Escribe tu plan antes de operar: qué mercado, qué horario, qué condiciones de entrada, qué stop, qué objetivo. Un plan escrito es más difícil de romper que uno que solo existe en la cabeza.
Conclusión
El trading es una habilidad, y como toda habilidad se construye con método y tiempo. Quienes lo hacen bien no descubrieron una estrategia secreta: entendieron los costos, dimensionaron su riesgo y siguieron un plan durante el tiempo suficiente para que funcionara.
El acceso ya lo tienes. Los mercados están abiertos, las plataformas son gratuitas y una cuenta demo te permite practicar con condiciones reales sin arriesgar capital. Empezar ahí, con unas semanas de práctica seria antes de operar en vivo, es la mejor inversión que puedes hacer en este momento.
Aviso de riesgo: Los CFDs son instrumentos financieros complejos y apalancados, y conllevan un alto riesgo de perder dinero rápidamente debido al apalancamiento. Debes considerar si comprendes cómo funcionan los CFDs y si puedes permitirte asumir el riesgo de perder tu dinero. El trading implica un riesgo significativo y no es adecuado para todos los inversores.
Preguntas frecuentes
¿Qué es el trading en palabras simples?
El trading es comprar y vender instrumentos financieros buscando ganar con los cambios de precio. Compras esperando que suba o vendes esperando que baje, y tu resultado es la diferencia entre el precio de entrada y el de salida, menos los costos de la operación como el spread y las comisiones.
¿Cuánto dinero necesito para empezar a hacer trading?
Muchos brókers permiten abrir una cuenta con montos bajos, pero la pregunta correcta no es cuánto se puede depositar sino cuánto se puede perder sin afectar tu vida. Con cuentas muy pequeñas, cualquier movimiento normal representa un porcentaje alto del capital y obliga a operar con apalancamiento elevado.
¿Es legal hacer trading en México y América Latina?
Sí, operar en mercados financieros es legal en la región. Lo que varía es la regulación del bróker: muchos operan bajo licencias extranjeras y no están supervisados por el regulador local. Verifica siempre el número de licencia en el registro público del regulador que la emitió antes de depositar.
¿Cuál es la diferencia entre trading e inversión?
La diferencia principal es el horizonte temporal y la fuente del rendimiento. Quien invierte compra activos para mantenerlos durante años, esperando que el valor crezca y a veces cobrando dividendos. Quien opera busca beneficio en movimientos de precio de corto plazo, desde segundos hasta semanas.

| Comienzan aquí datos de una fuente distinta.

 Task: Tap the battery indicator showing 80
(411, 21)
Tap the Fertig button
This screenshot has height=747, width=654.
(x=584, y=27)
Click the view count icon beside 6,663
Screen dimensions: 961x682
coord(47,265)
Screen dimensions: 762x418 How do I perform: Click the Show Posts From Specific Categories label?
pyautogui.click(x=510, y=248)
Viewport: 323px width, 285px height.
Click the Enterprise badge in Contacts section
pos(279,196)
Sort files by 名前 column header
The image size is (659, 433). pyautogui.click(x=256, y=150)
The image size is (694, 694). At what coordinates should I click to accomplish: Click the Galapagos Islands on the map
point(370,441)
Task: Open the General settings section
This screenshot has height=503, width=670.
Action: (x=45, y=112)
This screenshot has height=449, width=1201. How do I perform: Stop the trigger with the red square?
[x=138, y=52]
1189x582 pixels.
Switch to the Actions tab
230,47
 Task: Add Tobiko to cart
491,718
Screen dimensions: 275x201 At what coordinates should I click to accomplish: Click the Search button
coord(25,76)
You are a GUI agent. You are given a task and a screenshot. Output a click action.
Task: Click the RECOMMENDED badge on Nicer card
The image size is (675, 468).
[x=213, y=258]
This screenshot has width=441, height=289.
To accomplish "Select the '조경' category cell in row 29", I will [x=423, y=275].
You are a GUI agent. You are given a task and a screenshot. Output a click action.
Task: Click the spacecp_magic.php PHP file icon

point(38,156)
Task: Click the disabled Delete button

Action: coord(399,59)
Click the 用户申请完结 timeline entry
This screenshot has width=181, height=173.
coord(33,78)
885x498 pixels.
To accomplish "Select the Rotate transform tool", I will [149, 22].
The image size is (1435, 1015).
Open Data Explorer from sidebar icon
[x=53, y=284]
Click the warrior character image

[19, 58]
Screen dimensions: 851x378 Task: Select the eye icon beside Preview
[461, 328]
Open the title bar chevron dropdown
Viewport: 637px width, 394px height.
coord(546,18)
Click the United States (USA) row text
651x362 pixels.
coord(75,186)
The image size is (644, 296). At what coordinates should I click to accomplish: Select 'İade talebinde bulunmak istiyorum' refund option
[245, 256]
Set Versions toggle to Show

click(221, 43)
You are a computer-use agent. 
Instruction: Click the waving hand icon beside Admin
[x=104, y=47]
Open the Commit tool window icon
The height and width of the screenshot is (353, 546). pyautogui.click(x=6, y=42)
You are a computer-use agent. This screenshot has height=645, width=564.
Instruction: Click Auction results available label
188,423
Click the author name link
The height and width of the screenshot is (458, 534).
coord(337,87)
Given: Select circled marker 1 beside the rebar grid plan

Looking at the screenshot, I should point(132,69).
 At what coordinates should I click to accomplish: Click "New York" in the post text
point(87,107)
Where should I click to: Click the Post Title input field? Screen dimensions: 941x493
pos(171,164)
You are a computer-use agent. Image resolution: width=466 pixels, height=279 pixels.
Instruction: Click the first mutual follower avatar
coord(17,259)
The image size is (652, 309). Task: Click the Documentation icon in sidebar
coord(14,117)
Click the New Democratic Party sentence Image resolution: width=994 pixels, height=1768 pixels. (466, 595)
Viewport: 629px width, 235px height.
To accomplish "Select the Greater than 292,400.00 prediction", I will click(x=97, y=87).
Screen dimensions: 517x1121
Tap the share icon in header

¿Se puede vivir del trading?
Hay traders profesionales que lo hacen, aunque llegar ahí toma años de práctica y capital suficiente para que los resultados sean significativos. La ruta más habitual es empezar como actividad complementaria, con un plan definido y capital que no comprometa tus gastos, y escalar solo cuando los resultados sean consistentes en el tiempo.